HOW TO COMPLETE THIS TASK
In the records below, find the line containing "Viewport: 680px width, 400px"; give it again exactly, along with every line that follows, and nothing else.

Collected data entries
▼

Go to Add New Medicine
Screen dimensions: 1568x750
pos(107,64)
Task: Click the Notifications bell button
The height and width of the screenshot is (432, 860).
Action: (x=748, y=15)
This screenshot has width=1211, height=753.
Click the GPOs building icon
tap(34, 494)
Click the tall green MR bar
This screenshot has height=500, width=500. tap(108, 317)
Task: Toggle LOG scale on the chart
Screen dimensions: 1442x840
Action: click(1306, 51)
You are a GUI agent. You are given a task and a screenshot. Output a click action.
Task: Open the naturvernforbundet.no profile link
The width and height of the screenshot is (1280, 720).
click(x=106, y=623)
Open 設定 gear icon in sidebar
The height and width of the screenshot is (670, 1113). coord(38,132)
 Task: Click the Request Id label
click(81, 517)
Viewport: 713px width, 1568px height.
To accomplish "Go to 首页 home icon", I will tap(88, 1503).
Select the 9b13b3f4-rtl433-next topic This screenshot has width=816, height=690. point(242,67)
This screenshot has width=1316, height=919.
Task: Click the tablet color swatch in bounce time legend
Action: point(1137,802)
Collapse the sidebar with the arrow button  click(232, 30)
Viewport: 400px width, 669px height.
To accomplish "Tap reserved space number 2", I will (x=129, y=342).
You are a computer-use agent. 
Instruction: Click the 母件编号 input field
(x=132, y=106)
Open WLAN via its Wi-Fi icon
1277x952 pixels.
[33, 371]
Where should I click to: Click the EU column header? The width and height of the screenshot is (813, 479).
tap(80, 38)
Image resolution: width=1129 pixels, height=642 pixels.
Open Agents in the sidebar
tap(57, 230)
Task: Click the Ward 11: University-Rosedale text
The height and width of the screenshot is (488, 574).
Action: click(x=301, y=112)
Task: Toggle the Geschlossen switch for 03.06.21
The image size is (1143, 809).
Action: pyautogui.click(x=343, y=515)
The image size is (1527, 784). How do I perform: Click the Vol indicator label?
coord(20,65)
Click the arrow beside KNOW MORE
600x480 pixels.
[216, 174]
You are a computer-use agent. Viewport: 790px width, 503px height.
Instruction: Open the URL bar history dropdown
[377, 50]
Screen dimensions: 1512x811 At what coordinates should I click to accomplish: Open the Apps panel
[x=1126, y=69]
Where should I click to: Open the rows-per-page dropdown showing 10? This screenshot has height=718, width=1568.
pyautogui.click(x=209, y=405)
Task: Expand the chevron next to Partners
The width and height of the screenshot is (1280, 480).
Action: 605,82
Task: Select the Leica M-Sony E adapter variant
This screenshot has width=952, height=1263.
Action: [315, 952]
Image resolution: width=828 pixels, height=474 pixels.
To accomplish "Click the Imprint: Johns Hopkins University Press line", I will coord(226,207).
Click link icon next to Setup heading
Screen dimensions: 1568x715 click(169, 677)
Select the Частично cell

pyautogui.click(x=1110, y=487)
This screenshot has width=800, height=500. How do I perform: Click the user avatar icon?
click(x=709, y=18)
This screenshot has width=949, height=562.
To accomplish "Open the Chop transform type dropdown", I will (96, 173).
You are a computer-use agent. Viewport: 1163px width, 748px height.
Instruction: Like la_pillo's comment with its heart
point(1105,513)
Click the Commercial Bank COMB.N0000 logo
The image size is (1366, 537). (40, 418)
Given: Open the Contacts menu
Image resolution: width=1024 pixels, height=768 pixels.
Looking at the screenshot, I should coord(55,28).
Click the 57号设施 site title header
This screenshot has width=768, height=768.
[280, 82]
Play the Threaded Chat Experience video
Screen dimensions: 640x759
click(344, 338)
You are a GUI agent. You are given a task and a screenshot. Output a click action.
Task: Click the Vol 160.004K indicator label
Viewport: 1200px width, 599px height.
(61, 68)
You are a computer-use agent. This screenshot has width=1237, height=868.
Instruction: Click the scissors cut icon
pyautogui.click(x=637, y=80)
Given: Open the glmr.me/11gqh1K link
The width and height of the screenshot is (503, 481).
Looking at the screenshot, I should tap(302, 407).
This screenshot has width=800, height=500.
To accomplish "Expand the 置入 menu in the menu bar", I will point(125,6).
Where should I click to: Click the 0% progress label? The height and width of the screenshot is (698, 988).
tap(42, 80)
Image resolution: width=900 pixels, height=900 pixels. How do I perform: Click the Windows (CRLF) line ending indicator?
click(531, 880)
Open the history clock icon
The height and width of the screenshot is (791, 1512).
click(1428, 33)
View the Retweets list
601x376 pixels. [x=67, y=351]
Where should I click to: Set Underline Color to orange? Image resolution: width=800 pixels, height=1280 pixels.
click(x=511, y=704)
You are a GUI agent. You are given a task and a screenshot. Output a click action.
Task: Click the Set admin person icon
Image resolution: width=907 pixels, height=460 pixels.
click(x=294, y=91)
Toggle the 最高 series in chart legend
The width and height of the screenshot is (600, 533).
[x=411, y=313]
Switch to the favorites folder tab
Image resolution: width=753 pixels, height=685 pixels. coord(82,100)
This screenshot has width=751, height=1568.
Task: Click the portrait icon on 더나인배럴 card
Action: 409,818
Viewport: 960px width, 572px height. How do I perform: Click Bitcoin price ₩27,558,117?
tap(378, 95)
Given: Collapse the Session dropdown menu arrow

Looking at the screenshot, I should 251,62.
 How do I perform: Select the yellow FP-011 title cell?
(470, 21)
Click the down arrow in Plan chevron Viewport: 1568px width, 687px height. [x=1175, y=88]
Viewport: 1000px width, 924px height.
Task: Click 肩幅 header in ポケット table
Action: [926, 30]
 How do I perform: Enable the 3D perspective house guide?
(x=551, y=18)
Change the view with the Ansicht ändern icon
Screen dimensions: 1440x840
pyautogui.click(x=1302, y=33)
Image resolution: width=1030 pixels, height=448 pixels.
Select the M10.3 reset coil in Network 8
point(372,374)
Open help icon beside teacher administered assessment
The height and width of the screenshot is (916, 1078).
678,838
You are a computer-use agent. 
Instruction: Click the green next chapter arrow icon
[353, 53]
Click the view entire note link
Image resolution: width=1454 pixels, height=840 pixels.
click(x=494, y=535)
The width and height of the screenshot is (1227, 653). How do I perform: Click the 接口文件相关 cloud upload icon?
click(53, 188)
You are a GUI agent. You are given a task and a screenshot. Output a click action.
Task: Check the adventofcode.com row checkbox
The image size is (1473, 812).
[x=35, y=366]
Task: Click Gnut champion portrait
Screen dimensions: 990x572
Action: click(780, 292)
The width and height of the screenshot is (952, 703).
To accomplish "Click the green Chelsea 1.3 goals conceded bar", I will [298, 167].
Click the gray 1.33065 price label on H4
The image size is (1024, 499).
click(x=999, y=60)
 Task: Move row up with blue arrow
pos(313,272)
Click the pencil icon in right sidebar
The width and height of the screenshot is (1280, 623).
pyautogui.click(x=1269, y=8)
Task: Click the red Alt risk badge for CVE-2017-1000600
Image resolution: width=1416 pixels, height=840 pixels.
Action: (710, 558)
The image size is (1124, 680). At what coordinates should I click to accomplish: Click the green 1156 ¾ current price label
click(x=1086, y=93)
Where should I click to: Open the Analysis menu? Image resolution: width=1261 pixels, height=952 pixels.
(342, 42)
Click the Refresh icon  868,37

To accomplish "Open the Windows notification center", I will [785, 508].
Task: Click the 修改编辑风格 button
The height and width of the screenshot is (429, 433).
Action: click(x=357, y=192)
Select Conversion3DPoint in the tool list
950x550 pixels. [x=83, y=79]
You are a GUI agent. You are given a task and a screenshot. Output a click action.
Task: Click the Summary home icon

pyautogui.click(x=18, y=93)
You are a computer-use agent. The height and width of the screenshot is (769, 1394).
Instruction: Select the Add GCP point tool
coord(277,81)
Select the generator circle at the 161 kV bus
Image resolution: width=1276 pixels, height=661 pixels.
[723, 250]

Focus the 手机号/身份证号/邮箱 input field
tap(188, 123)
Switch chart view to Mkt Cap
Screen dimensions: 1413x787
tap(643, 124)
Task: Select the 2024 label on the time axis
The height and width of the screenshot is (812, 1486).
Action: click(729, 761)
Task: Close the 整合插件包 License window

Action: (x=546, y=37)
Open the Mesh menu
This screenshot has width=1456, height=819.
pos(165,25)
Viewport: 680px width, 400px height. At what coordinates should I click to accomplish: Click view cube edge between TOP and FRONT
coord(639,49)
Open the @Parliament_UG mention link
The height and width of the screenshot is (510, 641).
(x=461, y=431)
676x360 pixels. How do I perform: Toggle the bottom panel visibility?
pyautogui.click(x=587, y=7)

▲

EXPECTED ANSWER
Viewport: 680px width, 400px height. At what coordinates should I click to accomplish: Click view cube edge between TOP and FRONT
coord(639,49)
Open the @Parliament_UG mention link
The height and width of the screenshot is (510, 641).
(x=461, y=431)
676x360 pixels. How do I perform: Toggle the bottom panel visibility?
pyautogui.click(x=587, y=7)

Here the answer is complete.